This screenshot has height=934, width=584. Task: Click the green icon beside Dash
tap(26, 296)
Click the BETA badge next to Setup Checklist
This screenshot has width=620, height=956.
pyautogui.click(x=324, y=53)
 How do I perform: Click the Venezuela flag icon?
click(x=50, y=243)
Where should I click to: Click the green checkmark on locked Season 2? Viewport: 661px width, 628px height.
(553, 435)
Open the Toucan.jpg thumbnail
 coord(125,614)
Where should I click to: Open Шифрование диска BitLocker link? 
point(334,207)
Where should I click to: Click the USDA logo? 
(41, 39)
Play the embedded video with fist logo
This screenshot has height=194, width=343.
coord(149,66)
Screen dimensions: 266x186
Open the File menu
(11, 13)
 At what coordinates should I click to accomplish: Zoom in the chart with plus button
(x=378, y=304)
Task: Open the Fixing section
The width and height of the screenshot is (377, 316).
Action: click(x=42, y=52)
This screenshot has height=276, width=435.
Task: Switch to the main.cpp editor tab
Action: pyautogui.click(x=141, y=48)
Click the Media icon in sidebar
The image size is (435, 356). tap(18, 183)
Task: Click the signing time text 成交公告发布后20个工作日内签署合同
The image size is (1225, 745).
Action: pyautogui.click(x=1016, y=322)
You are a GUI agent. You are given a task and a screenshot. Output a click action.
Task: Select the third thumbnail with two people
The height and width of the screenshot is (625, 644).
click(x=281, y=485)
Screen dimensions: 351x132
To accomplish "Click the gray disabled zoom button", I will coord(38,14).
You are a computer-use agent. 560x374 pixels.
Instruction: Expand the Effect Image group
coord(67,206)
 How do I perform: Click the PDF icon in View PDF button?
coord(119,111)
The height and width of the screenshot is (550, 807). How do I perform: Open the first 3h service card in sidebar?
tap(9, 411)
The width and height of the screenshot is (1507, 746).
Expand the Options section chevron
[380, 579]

◆ ◆ ◆ ◆ ◆ ◆ ◆

Please transcribe the entries above exactly as written.

This screenshot has height=934, width=584. Task: Click the green icon beside Dash
tap(26, 296)
Click the BETA badge next to Setup Checklist
This screenshot has width=620, height=956.
pyautogui.click(x=324, y=53)
 How do I perform: Click the Venezuela flag icon?
click(x=50, y=243)
Where should I click to: Click the green checkmark on locked Season 2? Viewport: 661px width, 628px height.
(553, 435)
Open the Toucan.jpg thumbnail
 coord(125,614)
Where should I click to: Open Шифрование диска BitLocker link? 
point(334,207)
Where should I click to: Click the USDA logo? 
(41, 39)
Play the embedded video with fist logo
This screenshot has height=194, width=343.
coord(149,66)
Screen dimensions: 266x186
Open the File menu
(11, 13)
 At what coordinates should I click to accomplish: Zoom in the chart with plus button
(x=378, y=304)
Task: Open the Fixing section
The width and height of the screenshot is (377, 316).
Action: click(x=42, y=52)
This screenshot has height=276, width=435.
Task: Switch to the main.cpp editor tab
Action: pyautogui.click(x=141, y=48)
Click the Media icon in sidebar
The image size is (435, 356). tap(18, 183)
Task: Click the signing time text 成交公告发布后20个工作日内签署合同
The image size is (1225, 745).
Action: pyautogui.click(x=1016, y=322)
You are a GUI agent. You are given a task and a screenshot. Output a click action.
Task: Select the third thumbnail with two people
The height and width of the screenshot is (625, 644).
click(x=281, y=485)
Screen dimensions: 351x132
To accomplish "Click the gray disabled zoom button", I will coord(38,14).
You are a computer-use agent. 560x374 pixels.
Instruction: Expand the Effect Image group
coord(67,206)
 How do I perform: Click the PDF icon in View PDF button?
coord(119,111)
The height and width of the screenshot is (550, 807). How do I perform: Open the first 3h service card in sidebar?
tap(9, 411)
The width and height of the screenshot is (1507, 746).
Expand the Options section chevron
[380, 579]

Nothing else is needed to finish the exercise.